Line by line, copy out the data that follows.

=== Section Start ===

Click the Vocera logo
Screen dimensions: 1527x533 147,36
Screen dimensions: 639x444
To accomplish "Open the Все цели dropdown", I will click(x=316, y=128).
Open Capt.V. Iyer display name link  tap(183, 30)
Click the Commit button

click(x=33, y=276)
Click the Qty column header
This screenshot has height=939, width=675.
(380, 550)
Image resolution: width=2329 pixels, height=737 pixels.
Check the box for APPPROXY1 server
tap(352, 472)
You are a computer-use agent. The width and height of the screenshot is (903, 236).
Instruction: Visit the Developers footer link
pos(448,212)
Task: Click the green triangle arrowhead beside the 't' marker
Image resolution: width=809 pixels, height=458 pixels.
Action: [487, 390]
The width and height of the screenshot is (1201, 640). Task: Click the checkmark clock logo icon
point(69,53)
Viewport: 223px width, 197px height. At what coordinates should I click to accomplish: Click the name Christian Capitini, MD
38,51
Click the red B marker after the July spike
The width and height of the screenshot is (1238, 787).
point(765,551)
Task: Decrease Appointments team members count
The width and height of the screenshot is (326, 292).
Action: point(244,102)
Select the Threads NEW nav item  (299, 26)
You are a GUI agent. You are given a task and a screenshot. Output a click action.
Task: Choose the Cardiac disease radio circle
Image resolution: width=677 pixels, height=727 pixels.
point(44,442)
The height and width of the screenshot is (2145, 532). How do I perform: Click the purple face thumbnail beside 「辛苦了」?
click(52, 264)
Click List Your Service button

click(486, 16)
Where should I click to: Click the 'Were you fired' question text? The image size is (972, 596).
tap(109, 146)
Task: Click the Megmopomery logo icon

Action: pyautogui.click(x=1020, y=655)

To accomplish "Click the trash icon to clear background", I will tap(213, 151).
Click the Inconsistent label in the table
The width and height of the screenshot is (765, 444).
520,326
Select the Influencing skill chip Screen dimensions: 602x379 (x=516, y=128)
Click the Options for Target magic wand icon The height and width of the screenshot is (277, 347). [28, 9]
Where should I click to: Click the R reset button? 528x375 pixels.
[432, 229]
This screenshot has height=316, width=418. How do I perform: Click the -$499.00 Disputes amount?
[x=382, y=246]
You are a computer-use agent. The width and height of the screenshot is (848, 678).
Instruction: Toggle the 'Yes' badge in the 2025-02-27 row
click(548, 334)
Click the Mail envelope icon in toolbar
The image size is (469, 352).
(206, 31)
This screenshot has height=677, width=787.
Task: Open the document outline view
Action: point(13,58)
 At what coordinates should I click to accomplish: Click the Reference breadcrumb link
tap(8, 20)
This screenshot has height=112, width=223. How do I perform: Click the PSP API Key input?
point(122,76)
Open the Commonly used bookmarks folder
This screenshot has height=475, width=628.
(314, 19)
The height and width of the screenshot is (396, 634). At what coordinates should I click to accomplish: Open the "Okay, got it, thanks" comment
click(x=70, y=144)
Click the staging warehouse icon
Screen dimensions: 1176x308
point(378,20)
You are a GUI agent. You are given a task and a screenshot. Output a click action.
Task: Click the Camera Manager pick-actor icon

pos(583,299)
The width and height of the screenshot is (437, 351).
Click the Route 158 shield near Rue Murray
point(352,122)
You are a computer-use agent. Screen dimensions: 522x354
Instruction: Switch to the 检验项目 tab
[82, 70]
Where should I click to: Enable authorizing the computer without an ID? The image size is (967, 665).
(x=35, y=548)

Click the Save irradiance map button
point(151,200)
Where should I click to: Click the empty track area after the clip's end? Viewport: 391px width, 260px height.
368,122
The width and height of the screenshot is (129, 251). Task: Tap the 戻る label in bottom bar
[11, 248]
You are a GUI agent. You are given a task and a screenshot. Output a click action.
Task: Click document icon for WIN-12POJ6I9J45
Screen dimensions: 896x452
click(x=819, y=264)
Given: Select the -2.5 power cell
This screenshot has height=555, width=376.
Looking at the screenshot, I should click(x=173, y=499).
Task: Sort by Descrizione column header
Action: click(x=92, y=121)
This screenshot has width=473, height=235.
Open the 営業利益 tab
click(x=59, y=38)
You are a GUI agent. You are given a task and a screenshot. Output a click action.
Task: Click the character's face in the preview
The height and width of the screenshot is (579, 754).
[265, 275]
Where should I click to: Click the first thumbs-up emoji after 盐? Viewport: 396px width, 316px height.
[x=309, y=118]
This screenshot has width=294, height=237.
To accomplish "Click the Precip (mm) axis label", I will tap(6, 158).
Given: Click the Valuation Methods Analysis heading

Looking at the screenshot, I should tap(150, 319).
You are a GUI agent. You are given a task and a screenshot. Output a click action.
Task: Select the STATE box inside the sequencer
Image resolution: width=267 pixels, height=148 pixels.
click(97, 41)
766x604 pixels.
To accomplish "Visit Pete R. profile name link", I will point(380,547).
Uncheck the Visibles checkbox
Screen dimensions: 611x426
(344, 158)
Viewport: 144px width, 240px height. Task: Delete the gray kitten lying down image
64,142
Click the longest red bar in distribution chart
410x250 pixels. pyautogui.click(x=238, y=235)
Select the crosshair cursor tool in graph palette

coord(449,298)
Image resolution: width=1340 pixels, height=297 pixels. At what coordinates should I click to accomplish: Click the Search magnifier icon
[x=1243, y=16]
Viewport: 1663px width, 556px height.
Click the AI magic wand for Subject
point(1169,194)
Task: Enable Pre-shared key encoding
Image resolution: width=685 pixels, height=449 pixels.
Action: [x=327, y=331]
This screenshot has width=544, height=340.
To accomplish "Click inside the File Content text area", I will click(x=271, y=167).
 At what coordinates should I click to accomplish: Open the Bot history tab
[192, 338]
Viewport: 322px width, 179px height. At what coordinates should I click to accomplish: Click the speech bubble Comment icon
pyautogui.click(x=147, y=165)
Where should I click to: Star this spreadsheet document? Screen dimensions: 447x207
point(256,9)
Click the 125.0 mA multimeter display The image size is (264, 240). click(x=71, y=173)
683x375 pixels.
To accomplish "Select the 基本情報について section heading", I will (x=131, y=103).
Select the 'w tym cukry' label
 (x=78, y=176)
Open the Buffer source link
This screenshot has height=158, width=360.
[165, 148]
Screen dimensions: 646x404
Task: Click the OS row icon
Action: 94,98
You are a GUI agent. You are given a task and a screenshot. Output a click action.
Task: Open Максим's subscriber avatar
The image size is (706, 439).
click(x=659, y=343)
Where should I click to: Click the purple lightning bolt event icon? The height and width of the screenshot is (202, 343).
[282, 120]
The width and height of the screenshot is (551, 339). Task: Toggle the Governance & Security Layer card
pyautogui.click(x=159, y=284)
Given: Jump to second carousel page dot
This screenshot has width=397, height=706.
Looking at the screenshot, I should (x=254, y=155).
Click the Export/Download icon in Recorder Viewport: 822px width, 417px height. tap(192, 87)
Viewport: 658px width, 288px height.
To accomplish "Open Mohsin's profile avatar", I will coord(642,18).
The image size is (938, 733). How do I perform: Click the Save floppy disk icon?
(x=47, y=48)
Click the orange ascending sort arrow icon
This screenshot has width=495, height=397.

=== Section End ===

▸ **Answer to the exercise**:
Click the Vocera logo
Screen dimensions: 1527x533 147,36
Screen dimensions: 639x444
To accomplish "Open the Все цели dropdown", I will click(x=316, y=128).
Open Capt.V. Iyer display name link  tap(183, 30)
Click the Commit button

click(x=33, y=276)
Click the Qty column header
This screenshot has height=939, width=675.
(380, 550)
Image resolution: width=2329 pixels, height=737 pixels.
Check the box for APPPROXY1 server
tap(352, 472)
You are a computer-use agent. The width and height of the screenshot is (903, 236).
Instruction: Visit the Developers footer link
pos(448,212)
Task: Click the green triangle arrowhead beside the 't' marker
Image resolution: width=809 pixels, height=458 pixels.
Action: [487, 390]
The width and height of the screenshot is (1201, 640). Task: Click the checkmark clock logo icon
point(69,53)
Viewport: 223px width, 197px height. At what coordinates should I click to accomplish: Click the name Christian Capitini, MD
38,51
Click the red B marker after the July spike
The width and height of the screenshot is (1238, 787).
point(765,551)
Task: Decrease Appointments team members count
The width and height of the screenshot is (326, 292).
Action: point(244,102)
Select the Threads NEW nav item  (299, 26)
You are a GUI agent. You are given a task and a screenshot. Output a click action.
Task: Choose the Cardiac disease radio circle
Image resolution: width=677 pixels, height=727 pixels.
point(44,442)
The height and width of the screenshot is (2145, 532). How do I perform: Click the purple face thumbnail beside 「辛苦了」?
click(52, 264)
Click List Your Service button

click(486, 16)
Where should I click to: Click the 'Were you fired' question text? The image size is (972, 596).
tap(109, 146)
Task: Click the Megmopomery logo icon

Action: pyautogui.click(x=1020, y=655)

To accomplish "Click the trash icon to clear background", I will tap(213, 151).
Click the Inconsistent label in the table
The width and height of the screenshot is (765, 444).
520,326
Select the Influencing skill chip Screen dimensions: 602x379 (x=516, y=128)
Click the Options for Target magic wand icon The height and width of the screenshot is (277, 347). [28, 9]
Where should I click to: Click the R reset button? 528x375 pixels.
[432, 229]
This screenshot has height=316, width=418. How do I perform: Click the -$499.00 Disputes amount?
[x=382, y=246]
You are a computer-use agent. The width and height of the screenshot is (848, 678).
Instruction: Toggle the 'Yes' badge in the 2025-02-27 row
click(548, 334)
Click the Mail envelope icon in toolbar
The image size is (469, 352).
(206, 31)
This screenshot has height=677, width=787.
Task: Open the document outline view
Action: point(13,58)
 At what coordinates should I click to accomplish: Click the Reference breadcrumb link
tap(8, 20)
This screenshot has height=112, width=223. How do I perform: Click the PSP API Key input?
point(122,76)
Open the Commonly used bookmarks folder
This screenshot has height=475, width=628.
(314, 19)
The height and width of the screenshot is (396, 634). At what coordinates should I click to accomplish: Open the "Okay, got it, thanks" comment
click(x=70, y=144)
Click the staging warehouse icon
Screen dimensions: 1176x308
point(378,20)
You are a GUI agent. You are given a task and a screenshot. Output a click action.
Task: Click the Camera Manager pick-actor icon

pos(583,299)
The width and height of the screenshot is (437, 351).
Click the Route 158 shield near Rue Murray
point(352,122)
You are a computer-use agent. Screen dimensions: 522x354
Instruction: Switch to the 检验项目 tab
[82, 70]
Where should I click to: Enable authorizing the computer without an ID? The image size is (967, 665).
(x=35, y=548)

Click the Save irradiance map button
point(151,200)
Where should I click to: Click the empty track area after the clip's end? Viewport: 391px width, 260px height.
368,122
The width and height of the screenshot is (129, 251). Task: Tap the 戻る label in bottom bar
[11, 248]
You are a GUI agent. You are given a task and a screenshot. Output a click action.
Task: Click document icon for WIN-12POJ6I9J45
Screen dimensions: 896x452
click(x=819, y=264)
Given: Select the -2.5 power cell
This screenshot has height=555, width=376.
Looking at the screenshot, I should click(x=173, y=499).
Task: Sort by Descrizione column header
Action: click(x=92, y=121)
This screenshot has width=473, height=235.
Open the 営業利益 tab
click(x=59, y=38)
You are a GUI agent. You are given a task and a screenshot. Output a click action.
Task: Click the character's face in the preview
The height and width of the screenshot is (579, 754).
[265, 275]
Where should I click to: Click the first thumbs-up emoji after 盐? Viewport: 396px width, 316px height.
[x=309, y=118]
This screenshot has width=294, height=237.
To accomplish "Click the Precip (mm) axis label", I will tap(6, 158).
Given: Click the Valuation Methods Analysis heading

Looking at the screenshot, I should tap(150, 319).
You are a GUI agent. You are given a task and a screenshot. Output a click action.
Task: Select the STATE box inside the sequencer
Image resolution: width=267 pixels, height=148 pixels.
click(97, 41)
766x604 pixels.
To accomplish "Visit Pete R. profile name link", I will point(380,547).
Uncheck the Visibles checkbox
Screen dimensions: 611x426
(344, 158)
Viewport: 144px width, 240px height. Task: Delete the gray kitten lying down image
64,142
Click the longest red bar in distribution chart
410x250 pixels. pyautogui.click(x=238, y=235)
Select the crosshair cursor tool in graph palette

coord(449,298)
Image resolution: width=1340 pixels, height=297 pixels. At what coordinates should I click to accomplish: Click the Search magnifier icon
[x=1243, y=16]
Viewport: 1663px width, 556px height.
Click the AI magic wand for Subject
point(1169,194)
Task: Enable Pre-shared key encoding
Image resolution: width=685 pixels, height=449 pixels.
Action: [x=327, y=331]
This screenshot has width=544, height=340.
To accomplish "Click inside the File Content text area", I will click(x=271, y=167).
 At what coordinates should I click to accomplish: Open the Bot history tab
[192, 338]
Viewport: 322px width, 179px height. At what coordinates should I click to accomplish: Click the speech bubble Comment icon
pyautogui.click(x=147, y=165)
Where should I click to: Star this spreadsheet document? Screen dimensions: 447x207
point(256,9)
Click the 125.0 mA multimeter display The image size is (264, 240). click(x=71, y=173)
683x375 pixels.
To accomplish "Select the 基本情報について section heading", I will (x=131, y=103).
Select the 'w tym cukry' label
 (x=78, y=176)
Open the Buffer source link
This screenshot has height=158, width=360.
[165, 148]
Screen dimensions: 646x404
Task: Click the OS row icon
Action: 94,98
You are a GUI agent. You are given a task and a screenshot. Output a click action.
Task: Open Максим's subscriber avatar
The image size is (706, 439).
click(x=659, y=343)
Where should I click to: Click the purple lightning bolt event icon? The height and width of the screenshot is (202, 343).
[282, 120]
The width and height of the screenshot is (551, 339). Task: Toggle the Governance & Security Layer card
pyautogui.click(x=159, y=284)
Given: Jump to second carousel page dot
This screenshot has width=397, height=706.
Looking at the screenshot, I should (x=254, y=155).
Click the Export/Download icon in Recorder Viewport: 822px width, 417px height. tap(192, 87)
Viewport: 658px width, 288px height.
To accomplish "Open Mohsin's profile avatar", I will coord(642,18).
The image size is (938, 733). How do I perform: Click the Save floppy disk icon?
(x=47, y=48)
Click the orange ascending sort arrow icon
This screenshot has width=495, height=397.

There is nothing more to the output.